*** Opening of Information ***
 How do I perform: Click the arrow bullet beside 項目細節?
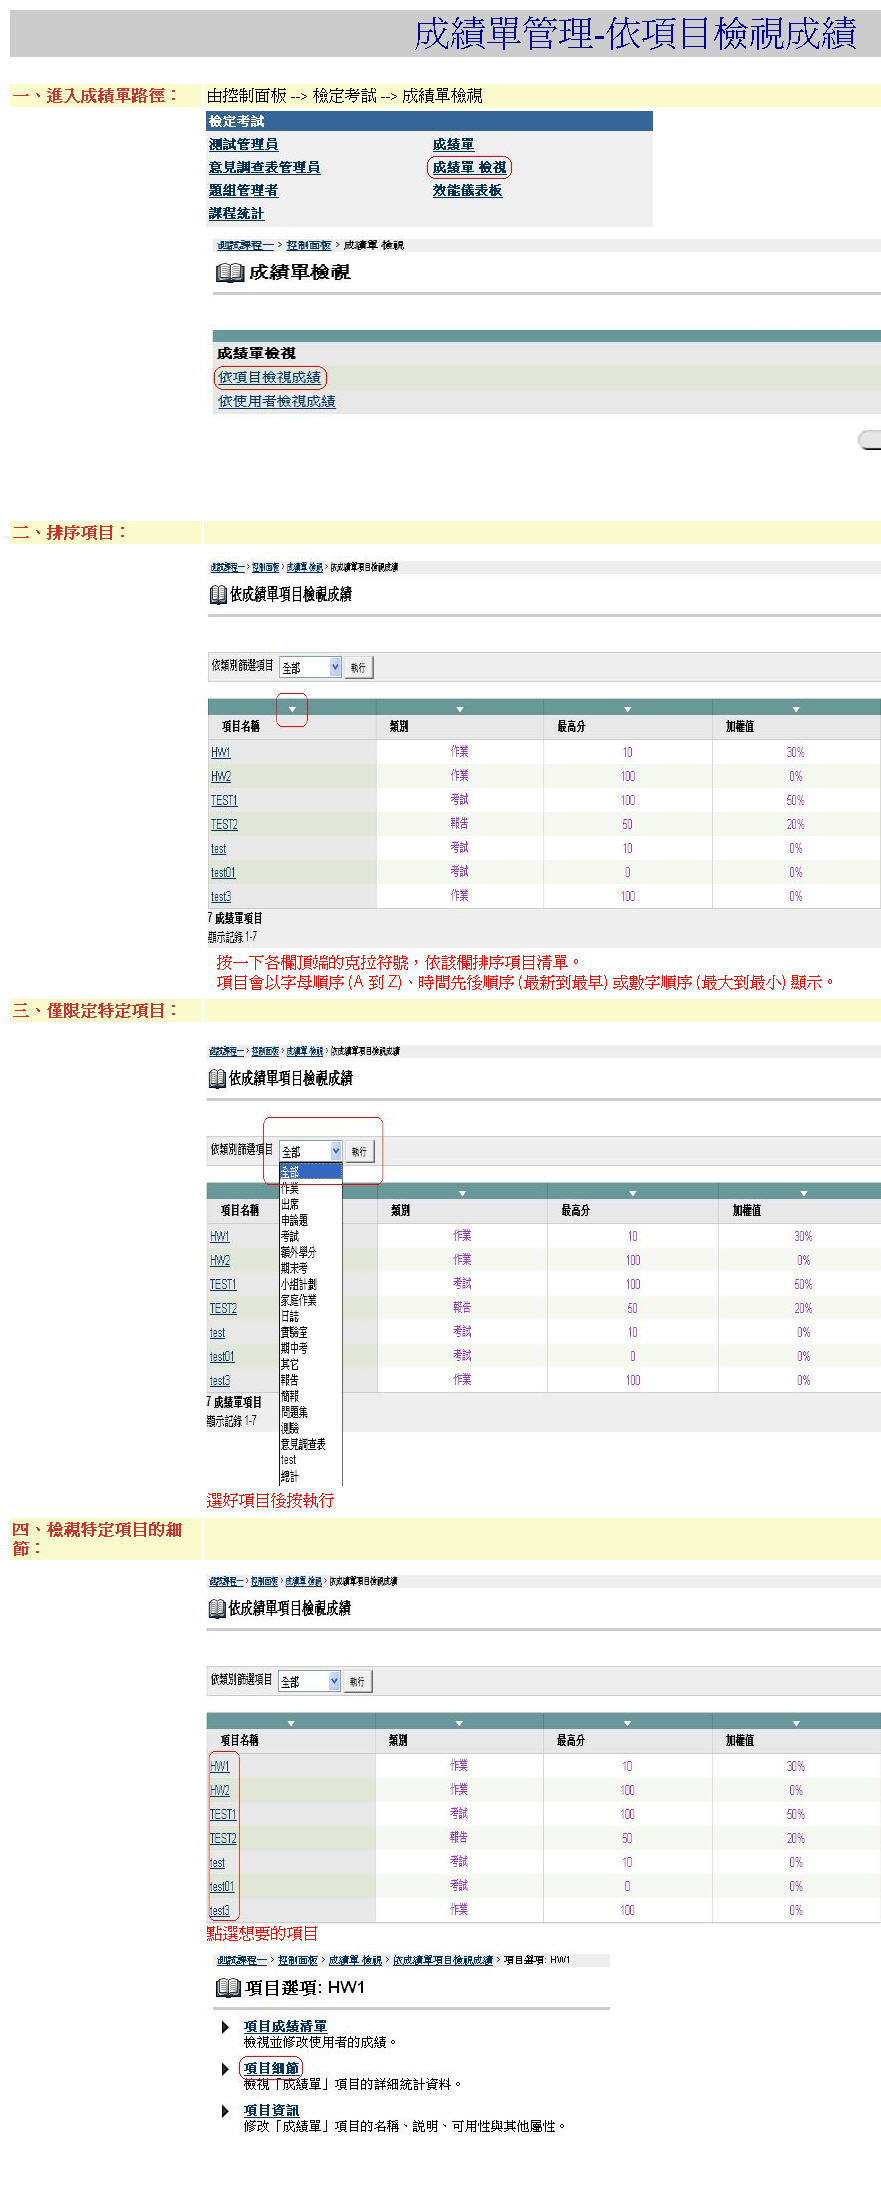coord(225,2068)
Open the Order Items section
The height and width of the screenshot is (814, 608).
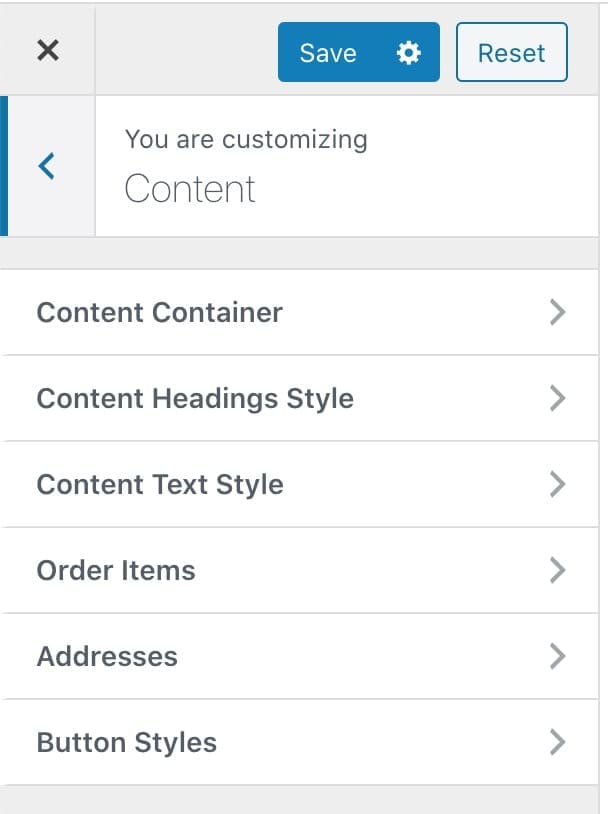click(x=299, y=571)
*** Close of Information ***
Repeat the data above in full and exactly. Omit every image.

 How do I perform: Click the arrow bullet beside 項目細節?
coord(225,2068)
Open the Order Items section
The height and width of the screenshot is (814, 608).
click(x=299, y=571)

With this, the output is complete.